成胥生躺著未動,他知道那索布口袋裡裝的是銀元,瞟了一眼,又抽他的煙。
成胥生雖說只是上七都團防局的一個局長,卻有幾十條槍,在這韶山沖是說一不二,常常殺了人,還不準收屍,人稱成閻王。這次他買槍,叫屬下人籌錢,唐默齋是教育會的會長,雖說是他的姨妹夫,成胥生也給他攤派了份子。唐默齋十二分的不情願,仗著自己是成胥生的姨妹夫,想這錢能拖則拖,不料成胥生看出了他的心事,把他喊來罵了一頓。唐默齋看看拖不過了,拖到今天才送來。
唐默齋見成胥生不理不睬,提心吊膽,生怕成胥生髮脾氣,賠著小心說:“姐夫,這都是我想辦法從教師的薪水中扣出來的。好難啦,數目是不多,您看……”
成胥生自然不高興,而且知道這是姨妹子給唐默齋出的主意。誰叫自己和姨妹子有一腿呢?因此有些挨不過面子,想起唐默齋雖然小氣,對錢財看得重,但對自己還是忠心的。唐默齋隱隱約約也知道自己和姨妹子有一腿,只是睜一隻眼閉一隻眼做著王八,想來也不容易。現在既然送來了,也就算了。
成胥生把嘴從煙壺嘴移開,正欲說他兩句收場,這時,幾個團丁抬著兩個長箱子進來。

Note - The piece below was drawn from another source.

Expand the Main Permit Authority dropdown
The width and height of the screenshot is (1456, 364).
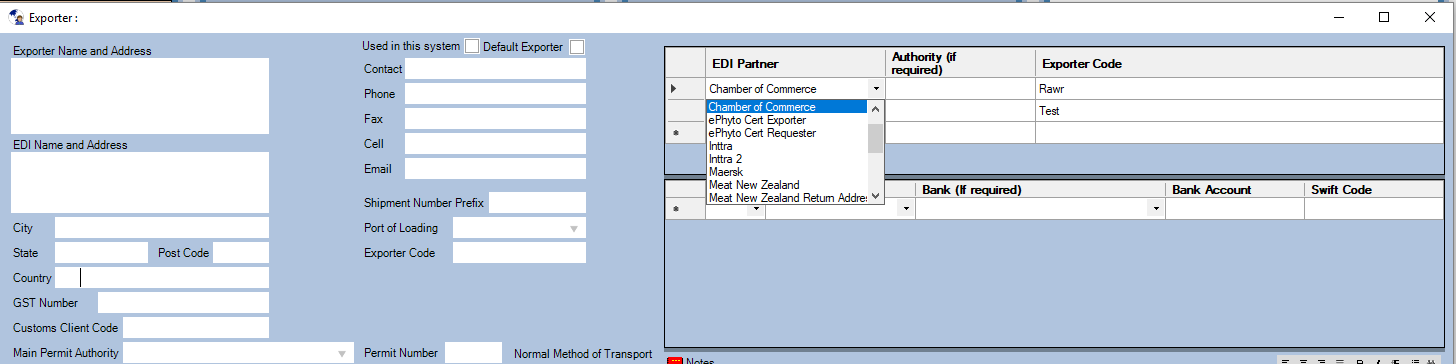tap(343, 353)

團丁隊長申柺子進門就道:
“八爺,槍買回來了。”
成胥生望著兩個長長的木箱子,眼睛一亮,放下煙壺,站起來說:“開啟看看。”
申柺子和團丁把箱子開啟,槍一把把地展露出來,鋥光閃亮。
成胥生上前拿起一把步槍,將槍栓拉得咔嚓咔嚓響,又瞄了瞄,然後拍著槍托高興地叫著:“好槍。好槍。”
申柺子笑著說:“八爺,這一下我們的實力更雄厚了。”
成胥生笑著把槍丟給唐默齋。唐默齋接過槍笨拙地端著,斜握著槍像握著一把鋤頭。成胥生看他那個樣子覺得十分滑稽,哈哈大笑道:“你呀,只會拿筆桿子。哈哈哈哈。”
唐默齋見成胥生終於和自己說話了,心上一塊石頭落了地,握著槍說:“這槍好嗎?”
成胥生說:“全是新傢伙,漢陽造的,怎麼不好?”
申柺子說:“八爺,這槍好不好,試一試就知道了。”
成胥生點著頭說:“行。抓兩個靶子試試。”
申柺子又湊上前說:“八爺,銀田寺最近來了兩個要飯的,是外地的,是不是就抓這兩個叫花子做靶子?”
成胥生又點點頭說:“行。”
第一章 虎落平陽 3
一條木帆船從湘江經湘潭,漂到了漣水河。毛澤東和楊開慧帶著兩個兒子岸英岸青,毛澤民幫著照看兩個侄子,一路上說說笑笑,不覺快到銀田寺了。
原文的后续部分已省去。